Required work - Somewhere below is a line with "[combobox] (58, 39)" and, later, a line with "[Search] (10, 38)"; repeat those two lines and all the lines between them, exactly as they are.
.....
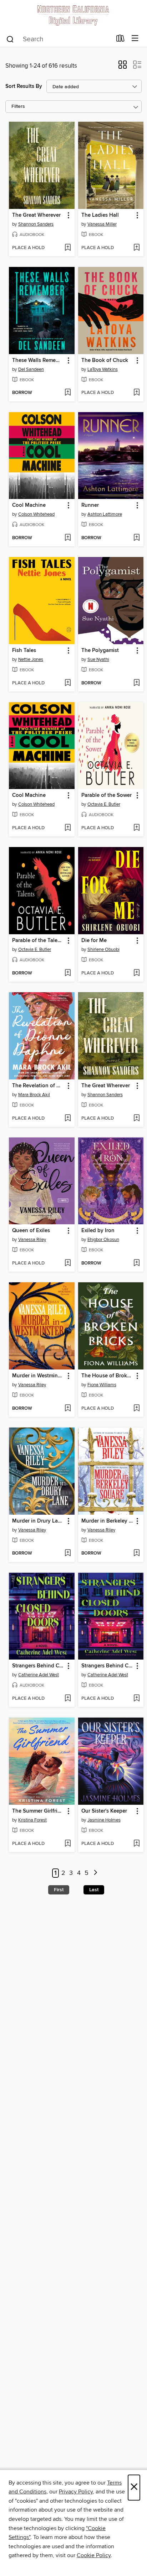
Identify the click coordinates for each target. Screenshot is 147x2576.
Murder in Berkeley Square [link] (107, 1521)
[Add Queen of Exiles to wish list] (67, 1263)
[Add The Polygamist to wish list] (136, 683)
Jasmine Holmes (104, 1820)
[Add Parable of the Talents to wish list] (67, 973)
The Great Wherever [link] (36, 215)
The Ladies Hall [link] (100, 215)
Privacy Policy (76, 2491)
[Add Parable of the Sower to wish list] (136, 828)
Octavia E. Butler (103, 804)
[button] (122, 66)
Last (93, 1890)
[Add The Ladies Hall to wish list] (136, 248)
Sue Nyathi (98, 659)
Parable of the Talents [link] (38, 940)
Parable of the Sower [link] (106, 795)
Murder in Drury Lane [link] (38, 1521)
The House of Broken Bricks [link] (107, 1376)
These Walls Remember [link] (38, 360)
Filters (18, 107)
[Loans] (120, 39)
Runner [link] (90, 505)
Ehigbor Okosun (103, 1239)
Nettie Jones (30, 659)
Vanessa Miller (102, 224)
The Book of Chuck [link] (104, 360)
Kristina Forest (32, 1820)
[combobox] (58, 39)
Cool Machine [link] (29, 505)
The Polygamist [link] (100, 650)
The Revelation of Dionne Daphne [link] (38, 1086)
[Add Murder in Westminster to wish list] (67, 1408)
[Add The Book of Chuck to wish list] (136, 393)
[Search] (10, 38)
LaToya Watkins (102, 369)
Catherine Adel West (38, 1675)
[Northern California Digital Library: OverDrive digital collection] (73, 15)
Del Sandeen (31, 369)
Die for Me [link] (94, 940)
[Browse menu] (135, 38)
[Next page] (95, 1873)
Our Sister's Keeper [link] (104, 1811)
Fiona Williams (101, 1385)
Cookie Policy (94, 2555)
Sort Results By (23, 86)
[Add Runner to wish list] (136, 538)
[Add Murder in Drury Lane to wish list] (67, 1553)
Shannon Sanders (36, 224)
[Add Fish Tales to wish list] (67, 683)
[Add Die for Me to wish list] (136, 973)
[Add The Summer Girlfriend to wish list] (67, 1844)
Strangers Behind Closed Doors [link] (38, 1666)
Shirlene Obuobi (103, 949)
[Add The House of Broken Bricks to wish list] (136, 1408)
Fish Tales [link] (24, 650)
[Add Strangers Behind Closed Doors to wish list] (67, 1698)
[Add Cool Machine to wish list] (67, 538)
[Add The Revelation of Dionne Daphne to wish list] (67, 1118)
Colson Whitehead (36, 514)
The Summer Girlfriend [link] (38, 1811)
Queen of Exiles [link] (31, 1230)
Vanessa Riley (32, 1239)
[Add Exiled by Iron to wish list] (136, 1263)
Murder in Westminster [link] (38, 1376)
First (59, 1890)
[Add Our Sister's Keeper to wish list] (136, 1844)
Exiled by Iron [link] (98, 1230)
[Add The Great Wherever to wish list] (67, 248)
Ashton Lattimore (104, 514)
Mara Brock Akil (34, 1095)
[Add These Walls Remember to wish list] (67, 393)
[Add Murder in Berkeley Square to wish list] (136, 1553)
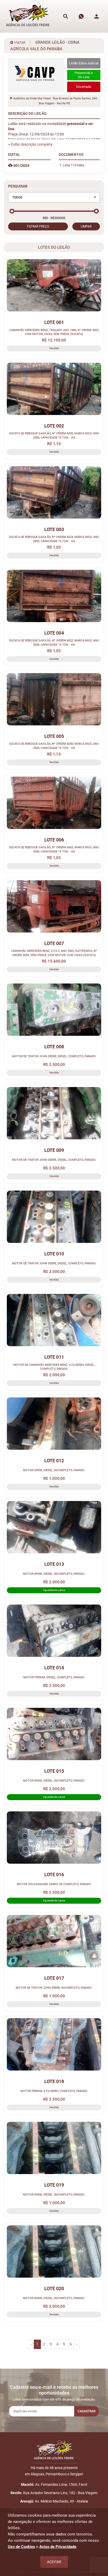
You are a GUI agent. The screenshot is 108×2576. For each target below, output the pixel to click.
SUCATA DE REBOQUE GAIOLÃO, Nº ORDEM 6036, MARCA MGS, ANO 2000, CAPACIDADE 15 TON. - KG (54, 746)
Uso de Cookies (21, 2546)
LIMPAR (86, 226)
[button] (30, 144)
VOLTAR (19, 42)
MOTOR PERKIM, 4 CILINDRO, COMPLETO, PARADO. (54, 2091)
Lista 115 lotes (73, 165)
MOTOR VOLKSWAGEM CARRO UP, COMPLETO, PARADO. (54, 1884)
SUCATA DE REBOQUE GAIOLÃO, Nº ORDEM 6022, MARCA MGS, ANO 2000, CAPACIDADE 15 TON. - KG (54, 642)
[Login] (96, 16)
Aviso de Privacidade (57, 2546)
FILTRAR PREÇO (38, 226)
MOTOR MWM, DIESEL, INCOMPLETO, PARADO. (54, 1470)
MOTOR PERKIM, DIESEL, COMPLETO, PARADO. (54, 1677)
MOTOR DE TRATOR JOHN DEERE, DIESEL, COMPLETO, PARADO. (54, 1056)
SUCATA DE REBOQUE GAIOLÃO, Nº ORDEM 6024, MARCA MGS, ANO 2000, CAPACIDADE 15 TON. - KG (54, 539)
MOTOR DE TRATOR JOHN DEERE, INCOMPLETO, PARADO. (54, 1987)
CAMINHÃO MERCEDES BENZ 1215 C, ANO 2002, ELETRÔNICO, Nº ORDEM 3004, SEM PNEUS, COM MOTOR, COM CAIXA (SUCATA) (54, 953)
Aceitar (54, 2562)
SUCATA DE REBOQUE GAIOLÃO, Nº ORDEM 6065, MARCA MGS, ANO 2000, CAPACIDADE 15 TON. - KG (54, 849)
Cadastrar (86, 2411)
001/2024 (21, 165)
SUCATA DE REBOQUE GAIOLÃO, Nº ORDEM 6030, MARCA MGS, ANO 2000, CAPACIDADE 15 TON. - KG (54, 435)
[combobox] (54, 197)
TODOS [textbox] (17, 197)
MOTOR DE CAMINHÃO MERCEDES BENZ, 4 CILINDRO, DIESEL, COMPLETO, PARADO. (54, 1367)
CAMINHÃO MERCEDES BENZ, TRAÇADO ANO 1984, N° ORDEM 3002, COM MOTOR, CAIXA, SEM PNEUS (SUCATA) (54, 332)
.....
Answer for the task -
[combobox] (58, 39)
Cool Machine [link] (29, 505)
The Polygamist [link] (100, 650)
The Revelation of Dionne Daphne [link] (38, 1086)
[Add Murder in Westminster to wish list] (67, 1408)
[Add The Book of Chuck to wish list] (136, 393)
[Search] (10, 38)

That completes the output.